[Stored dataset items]
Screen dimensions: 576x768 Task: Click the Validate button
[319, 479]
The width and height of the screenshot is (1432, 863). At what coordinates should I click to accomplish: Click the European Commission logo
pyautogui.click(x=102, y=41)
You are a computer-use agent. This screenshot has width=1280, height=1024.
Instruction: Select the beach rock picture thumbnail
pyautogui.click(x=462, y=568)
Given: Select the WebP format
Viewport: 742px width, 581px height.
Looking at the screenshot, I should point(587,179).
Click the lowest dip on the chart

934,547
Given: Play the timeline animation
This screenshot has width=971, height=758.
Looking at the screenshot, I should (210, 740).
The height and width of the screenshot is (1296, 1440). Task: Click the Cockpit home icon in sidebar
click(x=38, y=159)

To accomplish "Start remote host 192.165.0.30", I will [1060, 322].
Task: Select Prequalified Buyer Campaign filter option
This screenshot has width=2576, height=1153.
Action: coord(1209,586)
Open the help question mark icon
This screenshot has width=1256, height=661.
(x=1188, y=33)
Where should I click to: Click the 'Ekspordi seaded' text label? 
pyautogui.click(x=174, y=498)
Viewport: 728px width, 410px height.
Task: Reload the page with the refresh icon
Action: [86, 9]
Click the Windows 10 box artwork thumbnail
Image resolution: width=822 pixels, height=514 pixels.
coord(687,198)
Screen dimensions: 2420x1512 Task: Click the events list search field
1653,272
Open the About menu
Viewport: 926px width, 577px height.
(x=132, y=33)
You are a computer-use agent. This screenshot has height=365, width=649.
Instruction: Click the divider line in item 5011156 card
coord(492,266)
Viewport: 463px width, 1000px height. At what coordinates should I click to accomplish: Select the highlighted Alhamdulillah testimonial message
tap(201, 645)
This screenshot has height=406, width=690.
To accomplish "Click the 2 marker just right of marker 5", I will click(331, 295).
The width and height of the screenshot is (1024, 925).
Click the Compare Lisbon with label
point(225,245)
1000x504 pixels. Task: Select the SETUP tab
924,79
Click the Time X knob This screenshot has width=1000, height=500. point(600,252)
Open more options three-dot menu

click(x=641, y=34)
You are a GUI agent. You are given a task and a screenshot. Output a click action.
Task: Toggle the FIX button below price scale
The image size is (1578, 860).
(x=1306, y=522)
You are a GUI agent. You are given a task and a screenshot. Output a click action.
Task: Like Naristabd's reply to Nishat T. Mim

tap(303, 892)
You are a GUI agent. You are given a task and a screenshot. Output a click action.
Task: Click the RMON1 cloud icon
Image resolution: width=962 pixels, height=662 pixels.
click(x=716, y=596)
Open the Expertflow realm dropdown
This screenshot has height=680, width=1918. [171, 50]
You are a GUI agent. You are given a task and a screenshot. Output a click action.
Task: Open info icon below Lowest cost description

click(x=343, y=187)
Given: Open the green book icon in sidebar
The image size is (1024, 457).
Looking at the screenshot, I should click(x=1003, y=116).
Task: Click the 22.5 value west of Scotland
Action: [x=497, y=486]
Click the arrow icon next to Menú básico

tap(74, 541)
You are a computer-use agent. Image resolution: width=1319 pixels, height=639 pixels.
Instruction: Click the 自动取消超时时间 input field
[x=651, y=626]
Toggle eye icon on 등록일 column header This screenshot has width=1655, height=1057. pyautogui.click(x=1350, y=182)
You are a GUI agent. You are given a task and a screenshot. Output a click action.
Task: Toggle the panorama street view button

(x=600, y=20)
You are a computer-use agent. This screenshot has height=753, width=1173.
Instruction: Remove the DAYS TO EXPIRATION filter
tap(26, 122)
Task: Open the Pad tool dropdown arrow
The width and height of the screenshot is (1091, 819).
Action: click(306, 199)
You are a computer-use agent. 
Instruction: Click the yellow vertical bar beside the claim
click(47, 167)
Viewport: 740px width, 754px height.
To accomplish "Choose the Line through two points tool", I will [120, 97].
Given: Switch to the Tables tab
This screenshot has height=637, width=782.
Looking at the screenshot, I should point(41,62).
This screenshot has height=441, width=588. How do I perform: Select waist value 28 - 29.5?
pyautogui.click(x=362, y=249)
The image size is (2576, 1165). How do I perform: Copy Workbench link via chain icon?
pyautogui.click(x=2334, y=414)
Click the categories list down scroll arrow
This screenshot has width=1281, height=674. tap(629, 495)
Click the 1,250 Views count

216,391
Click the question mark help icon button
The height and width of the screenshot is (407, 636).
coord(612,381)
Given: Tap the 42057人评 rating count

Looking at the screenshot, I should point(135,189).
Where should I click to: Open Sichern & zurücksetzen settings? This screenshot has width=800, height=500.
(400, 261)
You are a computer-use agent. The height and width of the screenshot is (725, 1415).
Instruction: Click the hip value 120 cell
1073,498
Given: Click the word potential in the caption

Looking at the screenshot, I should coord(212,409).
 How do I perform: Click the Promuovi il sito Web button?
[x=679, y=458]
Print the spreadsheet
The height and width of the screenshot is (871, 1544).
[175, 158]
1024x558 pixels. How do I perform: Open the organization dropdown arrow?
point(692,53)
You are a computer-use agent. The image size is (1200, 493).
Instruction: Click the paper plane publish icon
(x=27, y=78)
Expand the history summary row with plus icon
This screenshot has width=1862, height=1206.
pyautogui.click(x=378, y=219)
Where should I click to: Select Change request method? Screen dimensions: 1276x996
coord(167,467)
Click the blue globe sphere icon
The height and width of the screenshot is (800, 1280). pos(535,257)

# What is needed:
Where does the word "will" occur in the records? Return every line that holds it.

# Response box:
To accomplish "Start remote host 192.165.0.30", I will [1060, 322].
To accomplish "Click the 2 marker just right of marker 5", I will click(331, 295).
To accomplish "Choose the Line through two points tool", I will [120, 97].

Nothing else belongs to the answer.